County Supervisor Jim Desmond, a Republican, will term out this year, and he has announced his candidacy for the 49th Congressional seat currently held by Democrat Mike Levin. Congressman Levin has been aggressive in proposing solutions for the nuclear waste stored at the shuttered San Onofre Nuclear Generating Station (SONGS), including convening a SONGS Task Force (of which I am a member) in 2019. By contrast, his predecessor, Republican Darrel Issa, had ignored the risks posed by the megatons of nuclear waste at SONGS. Levin’s efforts to make bipartisan progress on moving nuclear waste to interim storage sites have stalled since the 2024 election, as cooperation across the aisle has largely ended in the current Congress.

 

Candidate Desmond, who serves on the Community Engagement Panel appointed by SONGS operator Southern California Edison (SCE), recently sought support from fellow County Supervisors for a “new plan” to move the nuclear waste from SONGS. He sponsored a plan to “explore how spent nuclear fuel can be reused or repurposed through next-generation nuclear technology.” This new plan is a replay of earlier attempts to reprocess nuclear fuel, a technology fraught with problems.

 

Reprocessing creates weapons-grade plutonium, which is why Congress outlawed it in 1974. Several attempts to create pilot-scale reprocessing plants in the U.S. have failed.
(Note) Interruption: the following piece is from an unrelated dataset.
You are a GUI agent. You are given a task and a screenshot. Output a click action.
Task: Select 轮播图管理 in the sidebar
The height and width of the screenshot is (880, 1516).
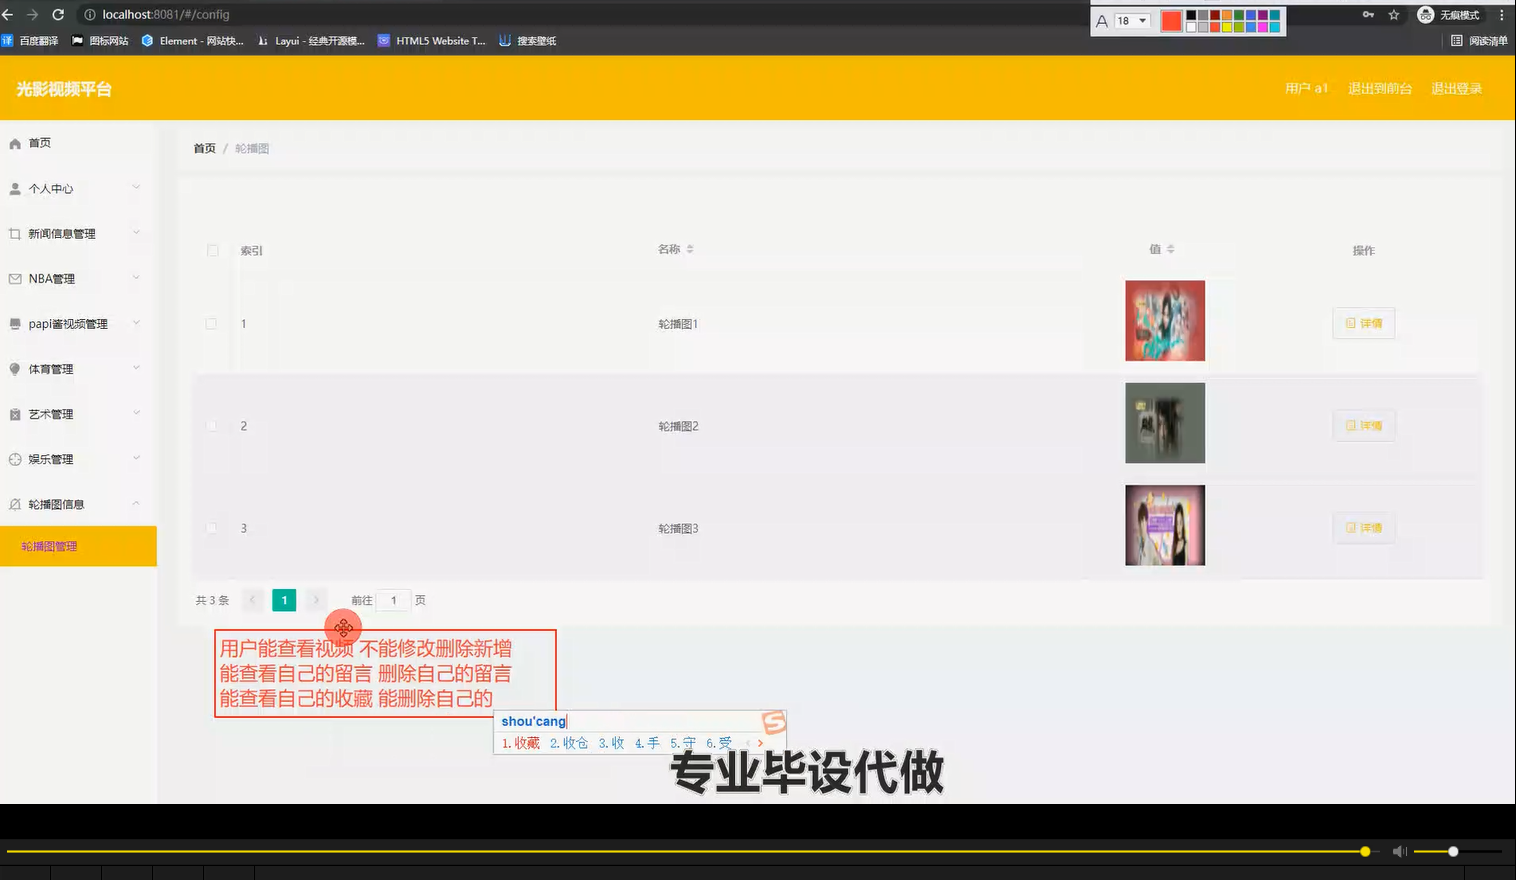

The waste generated by reprocessing is even more radioactive than the starting material, so disposal or storage is even more problematic than the challenges we currently face. Building a new reprocessing plant is prohibitively expensive, which is why a proposed new facility in Georgia was cancelled in 2019. There is stored nuclear waste at 103 nuclear power plants in the U.S. How many reprocessing plants would be needed to reprocess that much waste? 

 

Investor-owned utilities like SCE have backed reprocessing to shift the liability for nuclear waste storage to other private entities or the Department of Energy, despite the many problems associated with reprocessing. Perhaps they helped candidate Desmond advocate for “next generation nuclear technology.” Or “magic nuclear waste removal.”